Piu' sottili e fragili con l'andar del tempo.  L'aiuto degli integratori e... delle tinture

Agli uomini piacciono le bionde. Non è vero, la più desiderata dagli italiani è Monica Bellucci. E tanti altri sognano brune favolose come Angelina Jolie e Sabrina Ferilli. I capelli piacciono se sono forti, lucenti e morbidi, ma in alcuni periodi sono deboli e cadono. Ritrovarsi nella spazzola da 30 a 100 capelli al giorno è del tutto normale, così come perderne in autunno dal 20 al 30% in più rispetto al resto dell'anno. La colpa è dell'equilibrio ormonale che, fra settembre e novembre, è alterato dalla diminuzione delle ore di luce. In più, dopo l'estate i bulbi sono indeboliti dal sole, dalla salsedine, dal vento e dal sudore. Per prevenirne la caduta autunnale può essere utile assumere ogni giorno integratori a base di zinco e vitamine B5, B6, PP, E, che rinforzano i capelli e ne favoriscono la ricrescita.

Il taglio non rinforza

Anche i capelli invecchiano con l'età. Fino a 10-15 anni, infatti, escono da ogni follicolo 2-3 capelli; progressivamente, ne esce uno solo e con un diametro inferiore. Molti di quelli che cadono, dunque, non vengono più rimpiazzati e la capigliatura perde volume. Il taglio corto li rinforza? No, il fusto del capello è costituito da cellule che non traggono alcun beneficio dal taglio; accorciandoli, però, si eliminano le estremità sfibrate e le doppie punte e si aumenta il volume.

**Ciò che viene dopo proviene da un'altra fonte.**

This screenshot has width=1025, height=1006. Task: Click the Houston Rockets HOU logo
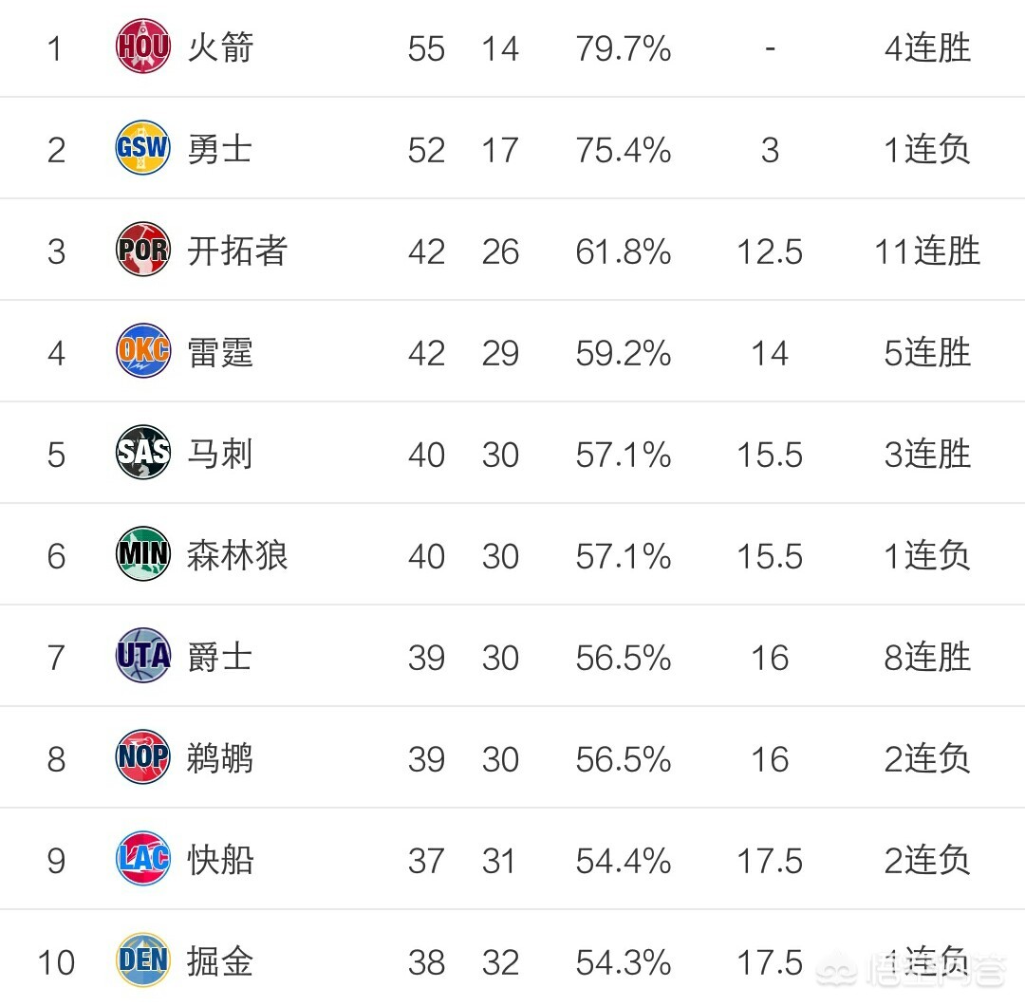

Colorati o nature           Con l'età i capelli perdono anche il colore naturale. Per molte donne il primo filo bianco è un piccolo shock; molte prendono subito la pinzetta e cercano di strapparlo via.  Ma è una mossa sbagliata. Togliere i primi capelli bianchi li fa aumentare.  Lo strappo, infatti, danneggia i melanociti del follicolo, cioè le cellule che danno il colore al fusto: dato che da un follicolo escono più "ospiti", se muoiono i melanociti i capelli vicini diventano bianchi. Va detto che c'è anche chi non se ne preoccupa e li tiene così come sono, fino ad arrivare al classico sale e pepe; e chi invece cerca subito di nasconderli. Se i componenti bianchi sono meno del 20% del totale, si può ricorrere a tinture vegetali, come l'henné, che hanno però un effetto temporaneo e si scaricano a ogni lavaggio.

 

               

 

           Tinture semipermanenti

Quando si arriva alla soglia del 50% è meglio ricorrere alle tinture semipermanenti, che assecondano ed esaltano il colore base e nascondono ogni tipo di candore. Se la capigliatura è decisamente più "sale" che non pepe, è necessario usare tinture a ossidazione, che penetrano nel fusto aprendo le squame della cuticola e lasciano il colore prescelto in maniera permanente.

I fili d'argento non sono più un tabù anche su teste giovani. La moda l'ha lanciata Sofia Coppola che nel film Maria Antonietta ha fatto sfoggiare alla splendida Kirsten Dunst una chioma candida. Che sia l'inizio del fascino brizzolato anche per le donne? Pare proprio di sì. Negli Usa è appena uscito un libro, firmato dalla giornalista Anne Kreamer, dal titolo Going Gray, che incita le donne a tenersi i capelli bianchi e non spendere un sacco di soldi in tinture: la tesi è che bisogna accettarsi così come si è. Per mantenere i capelli veramente bianchi ed evitare l'ingiallimento è indispensabile però usare dopo ogni lavaggio riflessanti e lucidanti specifici.